El Gobierno allana el camino para que se multipliquen los puntos de carga para coches eléctricos

Ante el subidón en los precios de la luz que estamos experimentando, el Gobierno ha anunciado recientemente una batería de medidas que abordan desde la eliminación del polémico 'impuesto al sol', pasando por la pobreza energética o el autoconsumo.

En este contexto, se ha anunciado la eliminación de la figura del gestor de carga, descrita por el Gobierno como "excesivamente rígida y desincentivadora de la actividad" y que se dirigía exclusivamente a sociedades mercantiles. Hoy entra en vigor.

Una solución a la ansiedad de autonomía

Esta medida en forma del Real Decreto implica que cualquier consumidor puede ya desarrollar la actividad destinada a la recarga de coches eléctricos, y restaurantes, supermercados o centros comerciales, por ejemplo, podrán regalar electricidad si así lo desean para la recarga de baterías. Ahora cualquiera puede actuar como agente en el mercado de producción de electricidad.

Según explica el Gobierno, esta supresión no supondrá "en ningún caso una merma de la seguridad de las instalaciones, que deberán cumplir con la normativa correspondiente en el ámbito de la seguridad industrial y de las que se llevará un registro de la información para el seguimiento de la actividad por las Administraciones".

El Real Decreto liberaliza por tanto el mercado para que cualquier consumidor pueda vender energía para la recarga del vehículo eléctrico, e incluye las figuras de agregadores de demanda y de la interoperabilidad para cobrar por las recargas.

Sin embargo, la legislación dejaba fuera la opción de que los usuarios vendan energía desde sus baterías para ayudar a nivelar los picos de carga de la red eléctrica, un punto que aún no se ha desvelado.

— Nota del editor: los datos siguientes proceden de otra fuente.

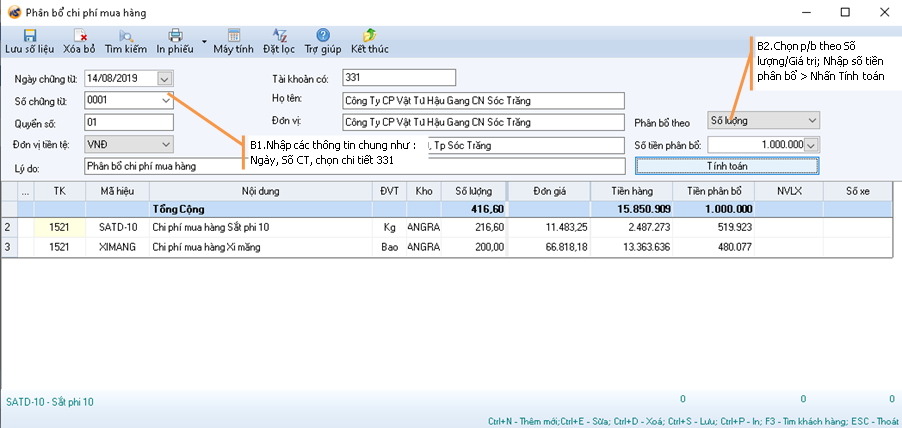Expand the In phiếu dropdown arrow

pos(204,42)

Por otro lado, el registro de la información al que alude el Ejecutivo implica que la información relativa a esta actividad estará disponible a través de medios electrónicos "para todos los ciudadanos" y se integrará en el futuro en el punto de acceso único, armonizando la información con la del resto de países de la Unión Europea. Se creará así una gran base de datos de información sobre la ubicación y características de los puntos de recarga públicos.

La figura del gestor de carga siempre ha sido criticada por la industria automotriz, pues limitaba la instalación de puntos de recarga en hoteles, restaurantes o centros comerciales, y obligaba a la entidad o sociedad mercantil a darse de alta ante la Dirección General de Política Energética y Minas del Ministerio de Energía.

Para Aedive (la Asociación Empresarial para el Desarrollo e Impulso del Vehículo Eléctrico) y Anfac (la asociación nacional de fabricantes de vehículos) ha sido "una de las barreras más importantes que tenía el mercado español" para el desarrollo del coche eléctrico.

El Real Decreto 647/2011, de 9 de mayo, definía así la figura del gestor de carga:

"Los gestores de cargas del sistema, que son aquellas sociedades mercantiles que, siendo consumidores, están habilitados para la reventa de energía eléctrica para servicios de recarga energética, así como para el almacenamiento de energía eléctrica para una mejor gestión del Sistema Eléctrico".

La eliminación de esta figura persigue así impulsar la infraestrucutra en España, un país que se queda a la cola de colegas europeos como Alemania o Francia, que cuentan con 25.755 y 16.554 puntos de carga respectivamente, mientras que en España hay poco más de 5.100, entre cargadores normales y rápidos.